Lavender Honey Lemonade Pitcher (Printer View)

A floral, sweet lemonade infused with honey and lavender, ideal for refreshing springtime drinks.

# What you'll need:

→ Lavender Syrup

01 - 1 cup water
02 - 2 tablespoons dried culinary lavender
03 - 1/2 cup honey

→ Lemonade

04 - 1 cup freshly squeezed lemon juice (approximately 4 to 6 lemons)
05 - 3 cups cold water
06 - 1/4 cup honey, adjusted to taste
07 - Ice cubes as needed

→ Garnish

08 - Lemon slices
09 - Fresh lavender sprigs
10 - Mint leaves

# Method:

01 - Bring 1 cup water and dried lavender to a gentle simmer over medium heat in a small saucepan. Remove from heat, cover, and allow to steep for 5 minutes.
02 - Strain the lavender flowers through a fine mesh strainer, returning the infused water to the saucepan. Stir in 1/2 cup honey until fully dissolved and let the lavender syrup cool to room temperature.
03 - In a large pitcher, combine the cooled lavender syrup, fresh lemon juice, remaining 1/4 cup honey, and 3 cups cold water. Stir thoroughly until all honey is completely dissolved.
04 - Taste the mixture and adjust sweetness or tartness by adding additional honey or lemon juice as desired to reach preferred balance.
05 - Refrigerate the pitcher for a minimum of 1 hour before serving.
06 - Fill serving glasses with ice cubes and pour the lemonade.

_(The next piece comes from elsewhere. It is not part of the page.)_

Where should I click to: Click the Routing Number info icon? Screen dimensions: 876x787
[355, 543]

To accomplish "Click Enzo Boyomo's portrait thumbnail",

Garnish with lemon slices, fresh lavender sprigs, or mint leaves if desired.

# Expert Advice:

01 -
  • It tastes like you spent hours perfecting it, but honestly takes about fifteen minutes of actual work.
  • The floral note is delicate enough that even skeptics find themselves asking for seconds.
  • One batch easily feeds a crowd, and it sits pretty in any pitcher you own.
02 -
  • Oversteeping lavender turns the drink soapy—five minutes is enough; any longer and you've crossed into candle territory.
  • Chill the lemonade base before serving, or the ice melts too fast and dilutes everything you just worked for.
03 -
  • Squeeze your lemons fresh and let them come to room temperature before juicing—you'll get noticeably more juice than from cold lemons.
  • If you're making this ahead, don't add the ice until you pour, or it dilutes the whole batch as it melts.